From: Dictionary of American Naval Fighting, Vol. VI, p 221,222


Saco

A river rising in the White Mountains in central New Hampshire and flowing south and southeast across Maine to the Atlantic; a town in York County, Maine, about six miles above the mouth of the Saco River. The first Saco was named for the river, the second, for the town.


(ScGbt.: t. 593; 1. 179'6"; b. 30'6"; dr. 11'6"; s. 9.5 k.; cpl. 127; a. 1 100-pdr., 1 30-pdr. P.r., 6 32-pdrs., 1 24-pdr. how., 1 12-pdr. r., 1 32-pdr. sb.)
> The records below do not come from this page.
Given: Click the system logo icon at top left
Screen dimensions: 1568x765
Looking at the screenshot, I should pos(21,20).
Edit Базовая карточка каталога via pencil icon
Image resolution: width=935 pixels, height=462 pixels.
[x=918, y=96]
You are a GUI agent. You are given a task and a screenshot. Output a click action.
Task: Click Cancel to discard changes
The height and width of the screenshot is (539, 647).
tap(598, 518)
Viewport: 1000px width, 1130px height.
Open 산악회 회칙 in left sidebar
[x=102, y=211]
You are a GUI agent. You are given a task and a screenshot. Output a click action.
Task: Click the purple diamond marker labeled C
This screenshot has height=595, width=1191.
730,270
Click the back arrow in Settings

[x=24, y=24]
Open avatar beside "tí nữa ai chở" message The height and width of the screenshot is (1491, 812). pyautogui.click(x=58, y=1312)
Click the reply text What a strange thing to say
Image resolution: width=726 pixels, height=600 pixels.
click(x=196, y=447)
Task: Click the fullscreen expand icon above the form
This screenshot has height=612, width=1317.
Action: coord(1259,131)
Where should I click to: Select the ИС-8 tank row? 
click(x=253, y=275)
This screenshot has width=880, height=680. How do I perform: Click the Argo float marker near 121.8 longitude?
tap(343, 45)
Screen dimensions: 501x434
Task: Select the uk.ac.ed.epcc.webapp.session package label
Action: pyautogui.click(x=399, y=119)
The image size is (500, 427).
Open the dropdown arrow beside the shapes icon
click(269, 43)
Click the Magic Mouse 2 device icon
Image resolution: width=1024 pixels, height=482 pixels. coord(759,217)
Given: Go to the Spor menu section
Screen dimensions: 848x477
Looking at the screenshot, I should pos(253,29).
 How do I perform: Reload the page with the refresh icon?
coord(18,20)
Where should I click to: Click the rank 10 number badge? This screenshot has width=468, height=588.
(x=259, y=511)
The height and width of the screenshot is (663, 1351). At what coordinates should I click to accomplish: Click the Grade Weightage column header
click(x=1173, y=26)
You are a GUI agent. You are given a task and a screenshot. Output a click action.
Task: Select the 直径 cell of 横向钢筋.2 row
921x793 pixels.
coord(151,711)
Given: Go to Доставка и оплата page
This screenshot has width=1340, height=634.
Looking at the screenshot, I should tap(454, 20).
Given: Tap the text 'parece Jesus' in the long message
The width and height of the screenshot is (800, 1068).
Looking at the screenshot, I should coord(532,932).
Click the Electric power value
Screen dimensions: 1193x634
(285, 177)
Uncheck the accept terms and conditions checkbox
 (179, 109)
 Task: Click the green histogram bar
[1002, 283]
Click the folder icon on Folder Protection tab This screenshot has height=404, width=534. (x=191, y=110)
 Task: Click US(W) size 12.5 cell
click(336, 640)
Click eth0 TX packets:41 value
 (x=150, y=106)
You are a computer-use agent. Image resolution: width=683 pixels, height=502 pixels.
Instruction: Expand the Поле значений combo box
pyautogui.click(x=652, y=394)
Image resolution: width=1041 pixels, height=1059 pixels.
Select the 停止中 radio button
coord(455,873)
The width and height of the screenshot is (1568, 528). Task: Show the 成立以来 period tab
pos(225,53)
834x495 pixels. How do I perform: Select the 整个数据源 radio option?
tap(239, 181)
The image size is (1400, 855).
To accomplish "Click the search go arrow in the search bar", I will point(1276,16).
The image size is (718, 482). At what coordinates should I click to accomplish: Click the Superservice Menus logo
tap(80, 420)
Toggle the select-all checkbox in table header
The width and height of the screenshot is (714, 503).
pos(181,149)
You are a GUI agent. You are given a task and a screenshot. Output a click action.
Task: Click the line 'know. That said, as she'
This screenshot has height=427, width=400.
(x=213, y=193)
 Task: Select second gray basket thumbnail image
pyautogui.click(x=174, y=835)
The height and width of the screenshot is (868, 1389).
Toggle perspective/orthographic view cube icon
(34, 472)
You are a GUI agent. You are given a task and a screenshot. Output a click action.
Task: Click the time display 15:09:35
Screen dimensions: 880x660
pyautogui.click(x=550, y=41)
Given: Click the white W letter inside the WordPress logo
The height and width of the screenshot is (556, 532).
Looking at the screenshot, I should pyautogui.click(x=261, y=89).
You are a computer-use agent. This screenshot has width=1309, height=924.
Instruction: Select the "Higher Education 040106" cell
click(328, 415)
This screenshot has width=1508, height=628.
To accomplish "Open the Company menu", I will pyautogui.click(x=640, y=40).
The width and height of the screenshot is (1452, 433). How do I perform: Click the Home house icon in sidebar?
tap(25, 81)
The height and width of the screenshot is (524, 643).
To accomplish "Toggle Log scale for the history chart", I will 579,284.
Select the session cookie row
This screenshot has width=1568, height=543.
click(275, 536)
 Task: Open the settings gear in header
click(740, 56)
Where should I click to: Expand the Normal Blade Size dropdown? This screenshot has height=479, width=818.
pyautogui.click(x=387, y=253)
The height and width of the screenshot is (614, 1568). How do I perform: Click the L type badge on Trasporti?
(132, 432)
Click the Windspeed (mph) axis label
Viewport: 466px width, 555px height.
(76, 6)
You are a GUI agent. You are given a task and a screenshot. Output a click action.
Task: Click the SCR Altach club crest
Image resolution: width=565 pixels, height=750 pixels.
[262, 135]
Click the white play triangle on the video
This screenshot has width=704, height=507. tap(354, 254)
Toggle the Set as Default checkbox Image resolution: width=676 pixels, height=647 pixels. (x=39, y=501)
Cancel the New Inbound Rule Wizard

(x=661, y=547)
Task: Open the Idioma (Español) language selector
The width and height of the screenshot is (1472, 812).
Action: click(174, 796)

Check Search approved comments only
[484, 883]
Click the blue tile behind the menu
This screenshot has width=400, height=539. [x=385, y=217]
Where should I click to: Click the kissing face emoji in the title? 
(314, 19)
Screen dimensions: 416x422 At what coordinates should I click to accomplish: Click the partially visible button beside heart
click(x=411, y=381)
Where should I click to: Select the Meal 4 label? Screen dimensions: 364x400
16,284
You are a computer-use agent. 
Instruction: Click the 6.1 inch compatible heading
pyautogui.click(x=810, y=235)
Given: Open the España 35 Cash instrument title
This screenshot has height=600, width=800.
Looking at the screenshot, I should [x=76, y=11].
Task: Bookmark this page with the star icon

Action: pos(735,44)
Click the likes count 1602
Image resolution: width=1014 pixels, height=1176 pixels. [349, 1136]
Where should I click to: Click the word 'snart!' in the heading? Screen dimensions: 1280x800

The first Saco was launched on 28 August 1863 by the Boston Navy Yard Boston, Mass., and commissioned there on 11 July 1864, Lt. Comdr. John G. Walker in command.

Throughout the autumn and into the winter of 1864, the new gunboat cruised along the Atlantic coast ranging from Halifax, Nova Scotia, to Wilmington N.C., in search of Confederate raiders and blockade runners. However, since boiler and engine trouble hampered the ship during much of this service, Saco was decommissioned at the Washington Navy Yard on 27 January 1865 for repairs.

The Civil War ended while work on the gunboat was still in progress, so Saco remained in ordinary during the demobilization program which followed the end of the fighting. She was recommissioned on 10 June 1866 and operated along the Atlantic coast, in the Caribbean, and in the Gulf of Mexico. She also served as a training ship at the Naval Academy before decommissioning at Norfolk on 17 December 1868.

Recommissioned on 22 July 1870, Saco departed Hampton Roads on 6 August and steamed to European waters. She cruised in the Mediterranean for over a year before getting underway from Naples on 14 December 1871 and heading for the Suez Canal and the Far East.

After arriving at Shanghai on 6 May 1872, Saco remained in Asiatic waters until returning to the United States in 1876. She was decommissioned at the Mare Island Navy Yard on 13 July 1876 and remained in ordinary there until she was sold to William E. Mighell on 20 November 1883.